Exercise goal. Rewrite the airbag crash-sensing passage from "The SDM's longitudinal" up to and including "activated (algorithm enable).", swapping every "accelerometer" for "acceleration sensor".

[Start Document excerpt]

The crash sensing algorithm used in 1999 model year GM vehicles decides whether to deploy the airbags based on calibration values stored in the SDM reflecting that vehicle model's response to a variety of impact conditions. This predictive algorithm must make airbag deployment decisions typically within 15-50 msec (.015-.050 sec) after impact.

The SDM's longitudinal accelerometer is low-pass filtered at approximately 400 Hz. to protect against aliasing, before being input to the microcontroller. The typical SDM contains 32k bytes of ROM for program code, 512 bytes of RAM, and 512 bytes of EEPROM. Every 312 microseconds, the algorithm samples the accelerometer using an A/D converter (ADC) and when two successive samples exceed about 2 gs of deceleration, the algorithm is activated (algorithm enable).

Because of EEPROM space limitations, the SDM does not record the actual deceleration data. However, the frequency content of the crash pulse that is of interest to crash reconstructionists typically does not exceed 60 Hz and the crash pulse can therefore be well-represented by low frequency velocity change data (ΔV). The SDM computes ΔV by integrating the average of four 312-microsecond acceleration samples and stores them at 10 msec increments in RAM. Figure 1 shows the ΔV values for a representative moderately high severity crash at each 10 msec point with a smooth curve drawn through them.

[End Document excerpt]
[Start Given information]

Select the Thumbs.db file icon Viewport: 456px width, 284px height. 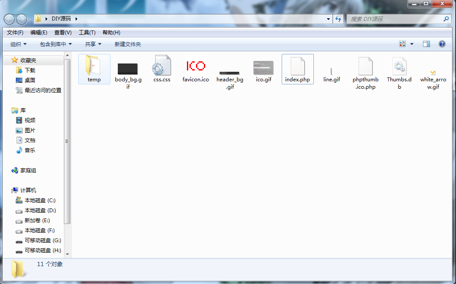(x=399, y=66)
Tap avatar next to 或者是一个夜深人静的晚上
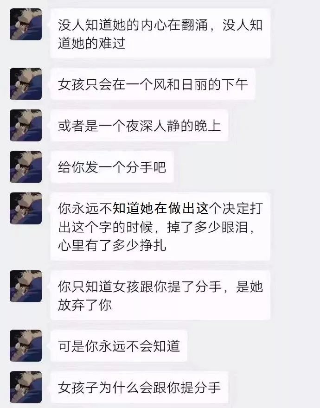Viewport: 320px width, 408px height. pos(26,126)
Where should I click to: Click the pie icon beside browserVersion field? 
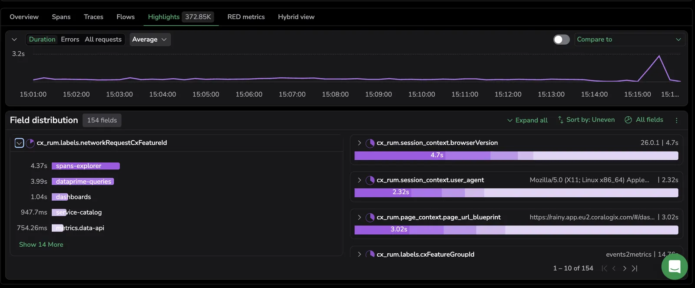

[End Given information]

Answer to this problem.
The SDM's longitudinal acceleration sensor is low-pass filtered at approximately 400 Hz. to protect against aliasing, before being input to the microcontroller. The typical SDM contains 32k bytes of ROM for program code, 512 bytes of RAM, and 512 bytes of EEPROM. Every 312 microseconds, the algorithm samples the acceleration sensor using an A/D converter (ADC) and when two successive samples exceed about 2 gs of deceleration, the algorithm is activated (algorithm enable).